From 3e6d1e9cf89aea22c44c22086bd20215c8b422a1 Mon Sep 17 00:00:00 2001
From: Peter Steinberger <steipete@gmail.com>
Date: Sat, 14 Feb 2026 17:42:54 +0100
Subject: [PATCH] docs: update changelog

---
 CHANGELOG.md | 1 +
 1 file changed, 1 insertion(+)

diff --git a/CHANGELOG.md b/CHANGELOG.md
index 74ba34504..f99447143 100644
--- a/CHANGELOG.md
+++ b/CHANGELOG.md
@@ -23,6 +23,7 @@ Docs: https://docs.openclaw.ai
 - Security/Archive: enforce archive extraction entry/size limits to prevent resource exhaustion from high-expansion ZIP/TAR archives. Thanks @vincentkoc.
 - Security/Media: reject oversized base64-backed input media before decoding to avoid large allocations. Thanks @vincentkoc.
 - Security/Gateway: reject oversized base64 chat attachments before decoding to avoid large allocations. Thanks @vincentkoc.
+- Security/Gateway: stop returning raw resolved config values in `skills.status` requirement checks (prevents operator.read clients from reading secrets).
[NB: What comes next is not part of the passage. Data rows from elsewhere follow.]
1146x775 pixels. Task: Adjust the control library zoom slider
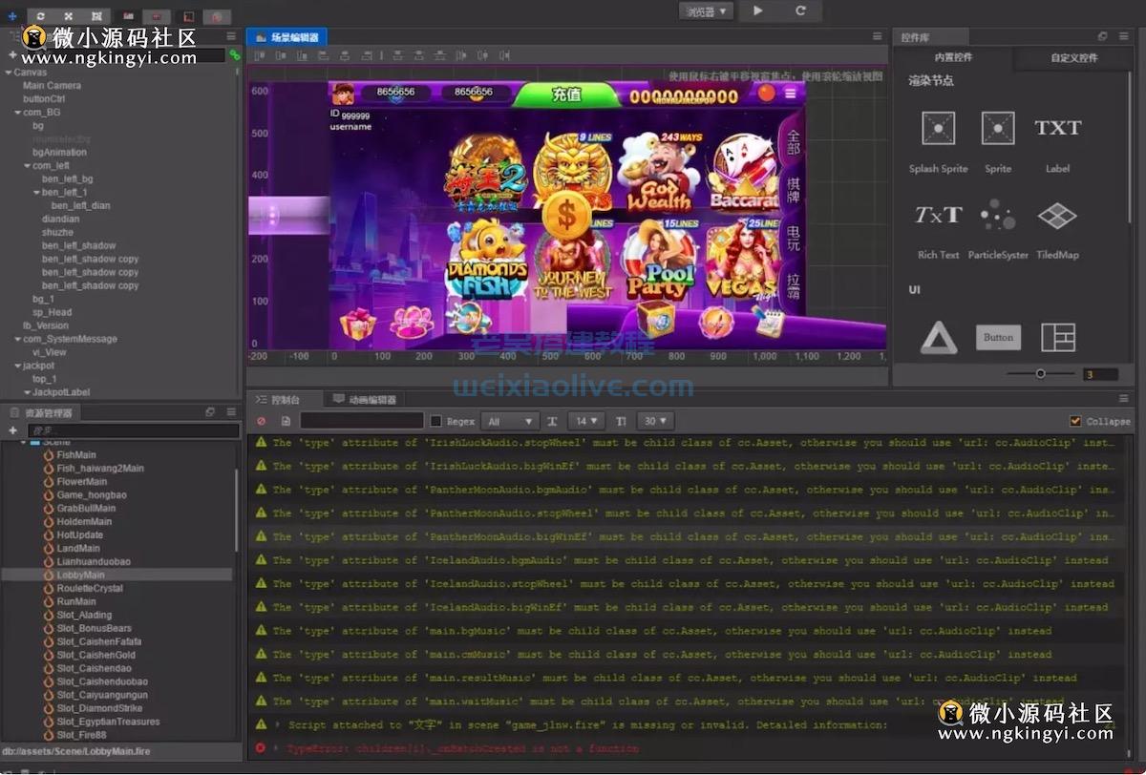pyautogui.click(x=1040, y=374)
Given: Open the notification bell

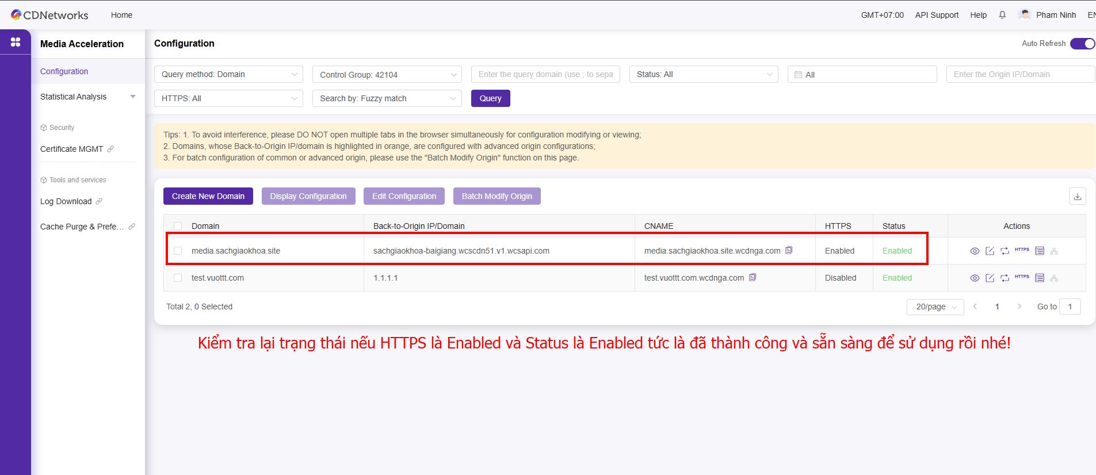Looking at the screenshot, I should point(1002,15).
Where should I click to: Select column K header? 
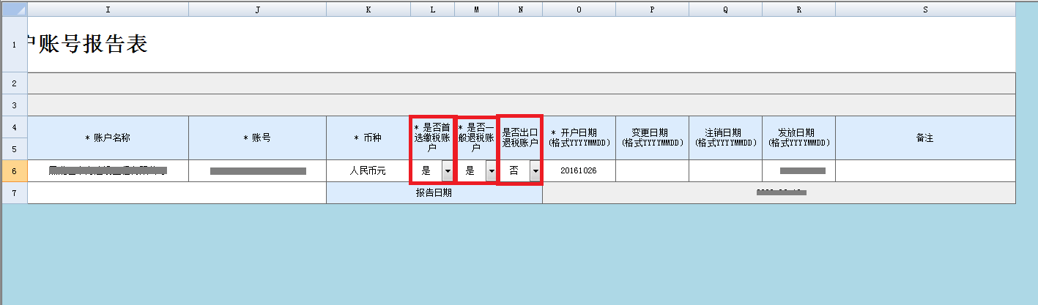(368, 10)
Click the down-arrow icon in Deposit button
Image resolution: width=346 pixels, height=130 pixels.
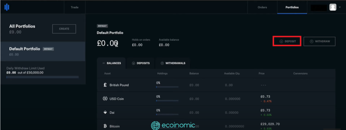point(281,41)
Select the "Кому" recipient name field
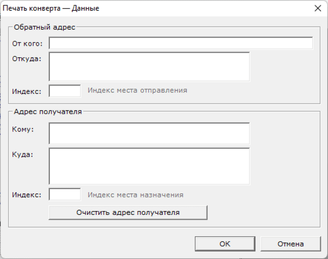This screenshot has width=328, height=259. 149,133
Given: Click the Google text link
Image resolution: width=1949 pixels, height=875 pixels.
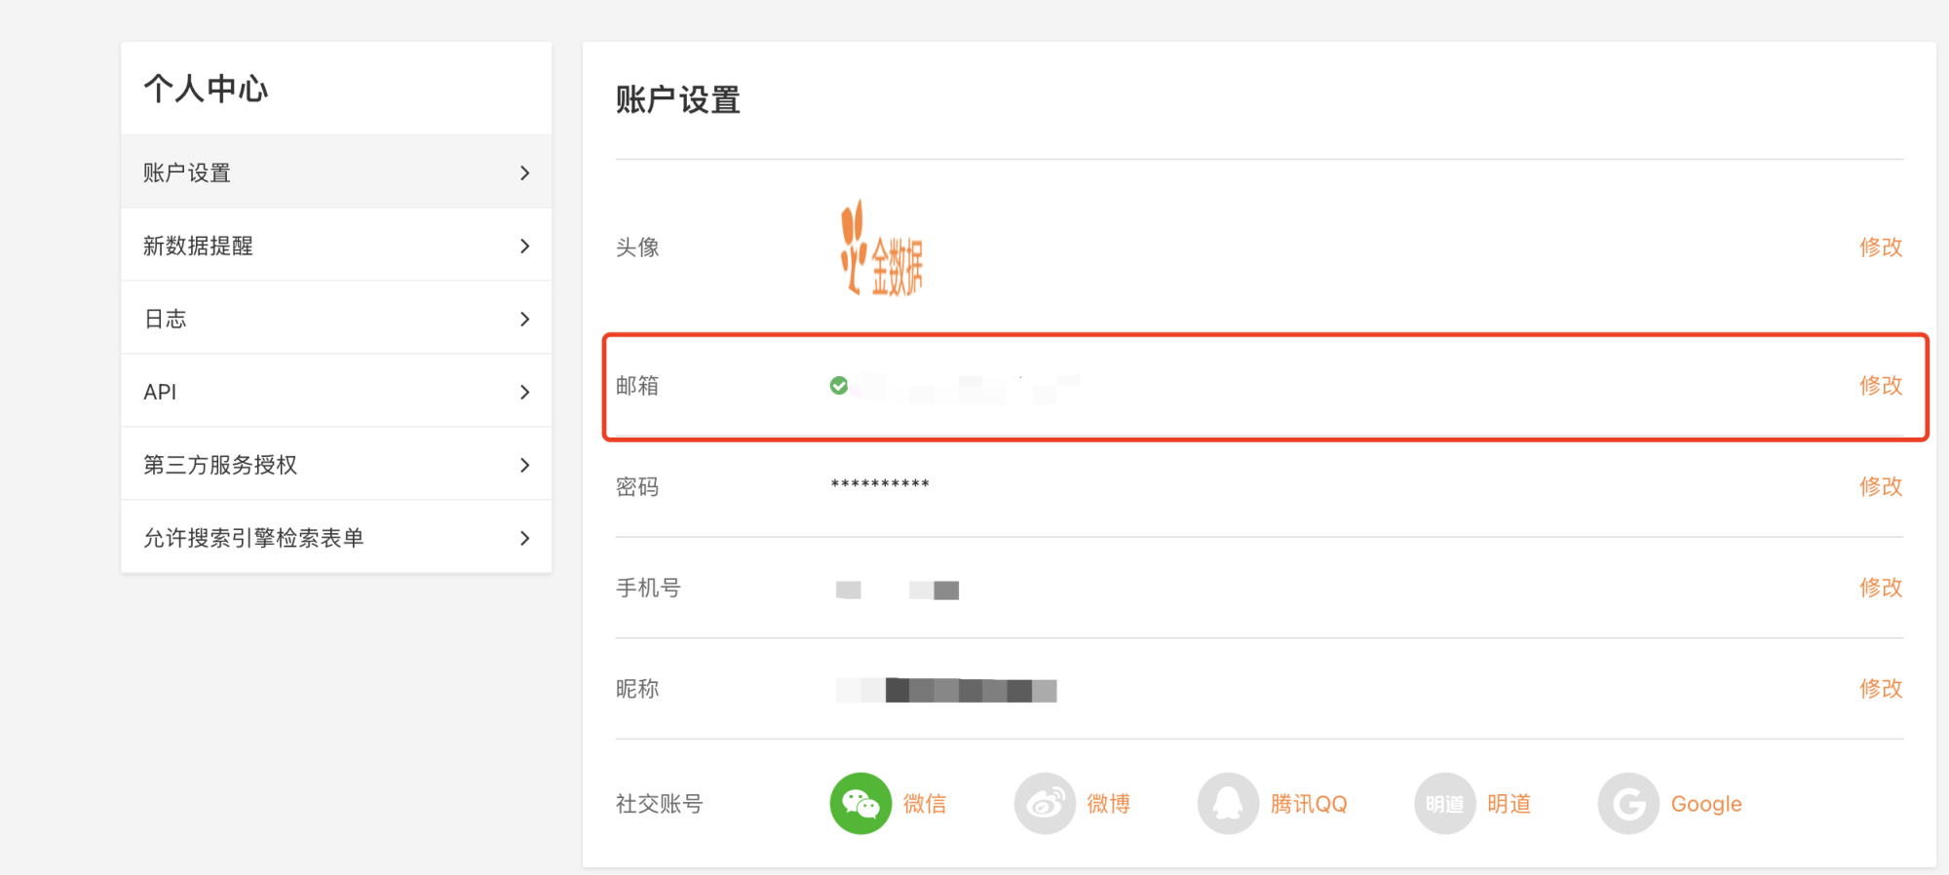Looking at the screenshot, I should 1706,804.
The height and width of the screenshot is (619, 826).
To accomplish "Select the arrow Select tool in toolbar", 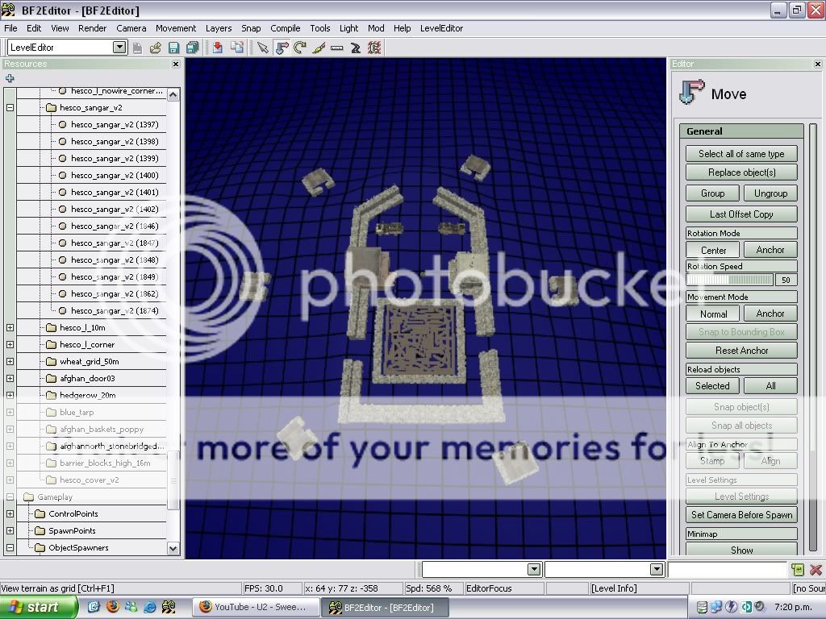I will click(262, 48).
Thanks @simecek.
 - Security/Zalo: reject ambiguous shared-path webhook routing when multiple webhook targets match the same secret.
 - Security/BlueBubbles: reject ambiguous shared-path webhook routing when multiple webhook targets match the same guid/password.
 - Cron/Slack: preserve agent identity (name and icon) when cron jobs deliver outbound messages. (#16242) Thanks @robbyczgw-cla.